*** Opening Dataset excerpts ***
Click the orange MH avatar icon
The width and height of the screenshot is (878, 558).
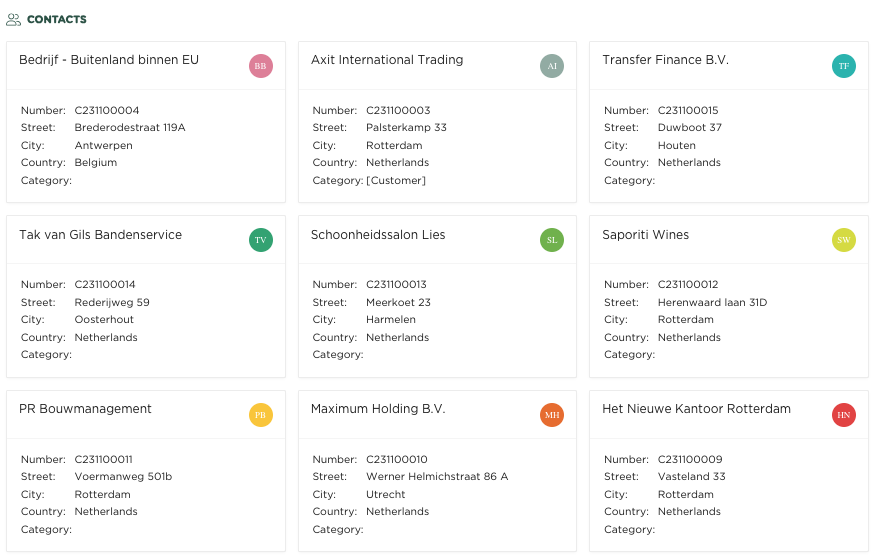point(552,415)
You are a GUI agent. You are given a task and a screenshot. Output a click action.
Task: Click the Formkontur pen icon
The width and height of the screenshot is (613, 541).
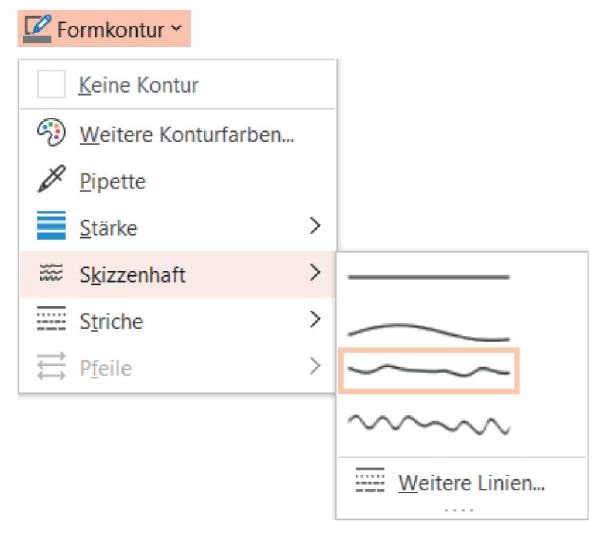[37, 30]
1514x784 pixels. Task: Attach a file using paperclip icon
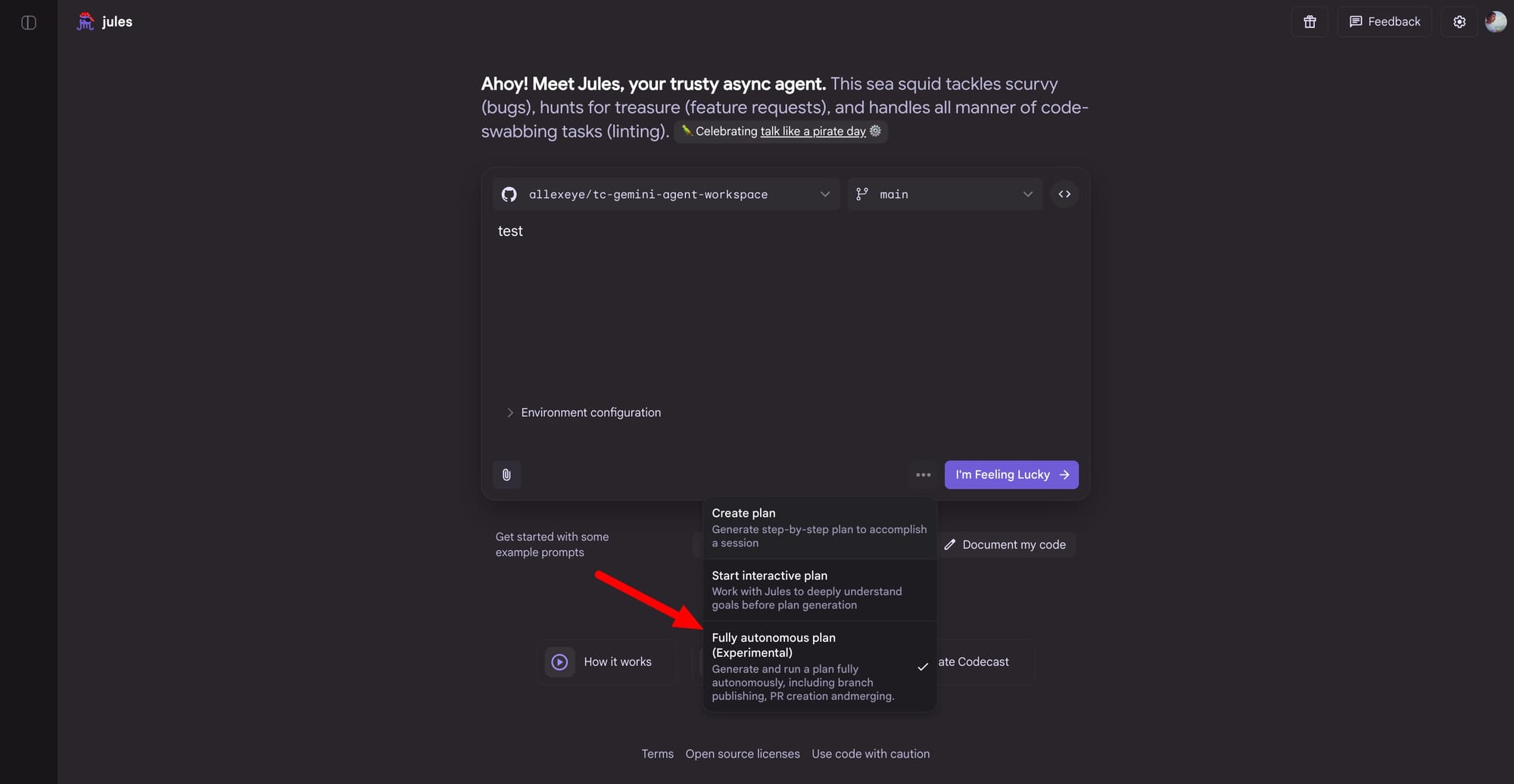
*** Closing Dataset excerpts ***
Output each record verbatim and leave out its pictures.

Click the orange MH avatar icon
The width and height of the screenshot is (878, 558).
point(552,415)
You are a GUI agent. You are given a task and a screenshot. Output a click action.
Task: Click the Formkontur pen icon
The width and height of the screenshot is (613, 541).
[37, 30]
1514x784 pixels. Task: Attach a file using paperclip icon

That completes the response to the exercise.